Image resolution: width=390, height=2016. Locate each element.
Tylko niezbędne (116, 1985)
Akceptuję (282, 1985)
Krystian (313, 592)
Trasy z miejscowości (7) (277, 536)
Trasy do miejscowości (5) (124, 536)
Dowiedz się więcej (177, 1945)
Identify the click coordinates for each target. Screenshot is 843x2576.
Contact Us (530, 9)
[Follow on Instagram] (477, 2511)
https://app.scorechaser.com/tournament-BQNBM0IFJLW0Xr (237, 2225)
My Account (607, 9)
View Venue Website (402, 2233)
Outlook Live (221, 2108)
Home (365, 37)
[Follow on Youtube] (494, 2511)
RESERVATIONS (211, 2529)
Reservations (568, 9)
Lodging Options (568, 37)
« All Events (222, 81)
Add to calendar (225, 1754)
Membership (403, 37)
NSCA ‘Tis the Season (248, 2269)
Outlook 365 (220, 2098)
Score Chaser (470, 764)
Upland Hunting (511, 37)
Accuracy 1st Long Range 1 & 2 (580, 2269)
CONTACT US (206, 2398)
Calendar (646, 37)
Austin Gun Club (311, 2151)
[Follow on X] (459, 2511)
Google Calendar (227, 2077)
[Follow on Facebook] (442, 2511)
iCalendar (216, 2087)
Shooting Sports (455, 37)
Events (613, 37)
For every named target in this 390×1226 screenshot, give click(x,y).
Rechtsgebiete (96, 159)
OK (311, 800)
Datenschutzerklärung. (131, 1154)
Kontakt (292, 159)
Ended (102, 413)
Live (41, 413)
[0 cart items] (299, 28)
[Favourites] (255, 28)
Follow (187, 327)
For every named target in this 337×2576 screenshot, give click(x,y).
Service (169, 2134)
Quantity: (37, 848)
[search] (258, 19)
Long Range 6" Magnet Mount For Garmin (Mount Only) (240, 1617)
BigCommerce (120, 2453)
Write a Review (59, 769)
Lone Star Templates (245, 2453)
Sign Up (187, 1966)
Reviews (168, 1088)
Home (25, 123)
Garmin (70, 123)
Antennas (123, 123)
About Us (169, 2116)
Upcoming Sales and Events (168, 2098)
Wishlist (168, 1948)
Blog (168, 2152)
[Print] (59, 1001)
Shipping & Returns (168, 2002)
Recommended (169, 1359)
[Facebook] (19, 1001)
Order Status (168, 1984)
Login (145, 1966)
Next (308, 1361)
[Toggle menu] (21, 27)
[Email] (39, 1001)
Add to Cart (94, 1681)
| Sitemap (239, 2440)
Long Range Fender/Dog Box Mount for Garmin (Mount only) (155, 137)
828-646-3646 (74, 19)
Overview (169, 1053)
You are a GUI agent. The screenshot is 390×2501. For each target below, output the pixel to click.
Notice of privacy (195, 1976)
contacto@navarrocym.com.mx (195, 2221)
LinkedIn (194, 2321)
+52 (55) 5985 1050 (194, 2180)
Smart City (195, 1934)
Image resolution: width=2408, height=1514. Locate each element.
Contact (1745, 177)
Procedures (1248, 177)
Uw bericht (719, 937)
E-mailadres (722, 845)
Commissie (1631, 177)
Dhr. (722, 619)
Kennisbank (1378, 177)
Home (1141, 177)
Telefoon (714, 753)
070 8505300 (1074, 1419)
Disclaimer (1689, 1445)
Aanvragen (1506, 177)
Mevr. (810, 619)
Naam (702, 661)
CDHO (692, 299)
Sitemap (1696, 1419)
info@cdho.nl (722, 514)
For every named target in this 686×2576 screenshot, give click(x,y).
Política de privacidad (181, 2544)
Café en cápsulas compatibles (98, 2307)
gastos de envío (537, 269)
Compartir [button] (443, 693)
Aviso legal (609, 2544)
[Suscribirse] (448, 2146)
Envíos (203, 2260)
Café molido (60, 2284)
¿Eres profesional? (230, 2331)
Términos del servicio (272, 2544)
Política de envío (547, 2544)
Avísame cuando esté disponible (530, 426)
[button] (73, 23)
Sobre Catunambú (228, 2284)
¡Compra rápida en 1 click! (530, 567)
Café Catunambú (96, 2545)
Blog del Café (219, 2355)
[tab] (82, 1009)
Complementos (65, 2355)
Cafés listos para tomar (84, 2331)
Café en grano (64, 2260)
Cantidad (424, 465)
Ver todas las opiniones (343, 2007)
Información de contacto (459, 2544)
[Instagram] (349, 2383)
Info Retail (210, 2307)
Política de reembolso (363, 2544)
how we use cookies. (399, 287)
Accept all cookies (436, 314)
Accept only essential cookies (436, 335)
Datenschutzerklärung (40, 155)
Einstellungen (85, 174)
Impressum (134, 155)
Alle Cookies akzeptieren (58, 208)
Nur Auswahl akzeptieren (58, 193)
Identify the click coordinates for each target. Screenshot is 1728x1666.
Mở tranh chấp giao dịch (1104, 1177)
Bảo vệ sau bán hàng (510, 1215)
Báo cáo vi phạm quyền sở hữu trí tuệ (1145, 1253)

▸ Instructions for the task:
Print the records above in full, exactly.

▸ Exercise response:
Image resolution: width=390, height=2016. Locate each element.
Tylko niezbędne (116, 1985)
Akceptuję (282, 1985)
Krystian (313, 592)
Trasy z miejscowości (7) (277, 536)
Trasy do miejscowości (5) (124, 536)
Dowiedz się więcej (177, 1945)
Identify the click coordinates for each target. Screenshot is 843x2576.
Contact Us (530, 9)
[Follow on Instagram] (477, 2511)
https://app.scorechaser.com/tournament-BQNBM0IFJLW0Xr (237, 2225)
My Account (607, 9)
View Venue Website (402, 2233)
Outlook Live (221, 2108)
Home (365, 37)
[Follow on Youtube] (494, 2511)
RESERVATIONS (211, 2529)
Reservations (568, 9)
Lodging Options (568, 37)
« All Events (222, 81)
Add to calendar (225, 1754)
Membership (403, 37)
NSCA ‘Tis the Season (248, 2269)
Outlook 365 (220, 2098)
Score Chaser (470, 764)
Upland Hunting (511, 37)
Accuracy 1st Long Range 1 & 2 (580, 2269)
CONTACT US (206, 2398)
Calendar (646, 37)
Austin Gun Club (311, 2151)
[Follow on X] (459, 2511)
Google Calendar (227, 2077)
[Follow on Facebook] (442, 2511)
iCalendar (216, 2087)
Shooting Sports (455, 37)
Events (613, 37)
For every named target in this 390×1226 screenshot, give click(x,y).
Rechtsgebiete (96, 159)
OK (311, 800)
Datenschutzerklärung. (131, 1154)
Kontakt (292, 159)
Ended (102, 413)
Live (41, 413)
[0 cart items] (299, 28)
[Favourites] (255, 28)
Follow (187, 327)
For every named target in this 337×2576 screenshot, give click(x,y).
Service (169, 2134)
Quantity: (37, 848)
[search] (258, 19)
Long Range 6" Magnet Mount For Garmin (Mount Only) (240, 1617)
BigCommerce (120, 2453)
Write a Review (59, 769)
Lone Star Templates (245, 2453)
Sign Up (187, 1966)
Reviews (168, 1088)
Home (25, 123)
Garmin (70, 123)
Antennas (123, 123)
About Us (169, 2116)
Upcoming Sales and Events (168, 2098)
Wishlist (168, 1948)
Blog (168, 2152)
[Print] (59, 1001)
Shipping & Returns (168, 2002)
Recommended (169, 1359)
[Facebook] (19, 1001)
Order Status (168, 1984)
Login (145, 1966)
Next (308, 1361)
[Toggle menu] (21, 27)
[Email] (39, 1001)
Add to Cart (94, 1681)
| Sitemap (239, 2440)
Long Range Fender/Dog Box Mount for Garmin (Mount only) (155, 137)
828-646-3646 (74, 19)
Overview (169, 1053)
You are a GUI agent. The screenshot is 390×2501. For each target below, output the pixel to click.
Notice of privacy (195, 1976)
contacto@navarrocym.com.mx (195, 2221)
LinkedIn (194, 2321)
+52 (55) 5985 1050 (194, 2180)
Smart City (195, 1934)
Image resolution: width=2408, height=1514. Locate each element.
Contact (1745, 177)
Procedures (1248, 177)
Uw bericht (719, 937)
E-mailadres (722, 845)
Commissie (1631, 177)
Dhr. (722, 619)
Kennisbank (1378, 177)
Home (1141, 177)
Telefoon (714, 753)
070 8505300 (1074, 1419)
Disclaimer (1689, 1445)
Aanvragen (1506, 177)
Mevr. (810, 619)
Naam (702, 661)
CDHO (692, 299)
Sitemap (1696, 1419)
info@cdho.nl (722, 514)
For every named target in this 686×2576 screenshot, give click(x,y).
Política de privacidad (181, 2544)
Café en cápsulas compatibles (98, 2307)
gastos de envío (537, 269)
Compartir [button] (443, 693)
Aviso legal (609, 2544)
[Suscribirse] (448, 2146)
Envíos (203, 2260)
Café molido (60, 2284)
¿Eres profesional? (230, 2331)
Términos del servicio (272, 2544)
Política de envío (547, 2544)
Avísame cuando esté disponible (530, 426)
[button] (73, 23)
Sobre Catunambú (228, 2284)
¡Compra rápida en 1 click! (530, 567)
Café Catunambú (96, 2545)
Blog del Café (219, 2355)
[tab] (82, 1009)
Complementos (65, 2355)
Cafés listos para tomar (84, 2331)
Café en grano (64, 2260)
Cantidad (424, 465)
Ver todas las opiniones (343, 2007)
Información de contacto (459, 2544)
[Instagram] (349, 2383)
Info Retail (210, 2307)
Política de reembolso (363, 2544)
how we use cookies. (399, 287)
Accept all cookies (436, 314)
Accept only essential cookies (436, 335)
Datenschutzerklärung (40, 155)
Einstellungen (85, 174)
Impressum (134, 155)
Alle Cookies akzeptieren (58, 208)
Nur Auswahl akzeptieren (58, 193)
Identify the click coordinates for each target. Screenshot is 1728x1666.
Mở tranh chấp giao dịch (1104, 1177)
Bảo vệ sau bán hàng (510, 1215)
Báo cáo vi phạm quyền sở hữu trí tuệ (1145, 1253)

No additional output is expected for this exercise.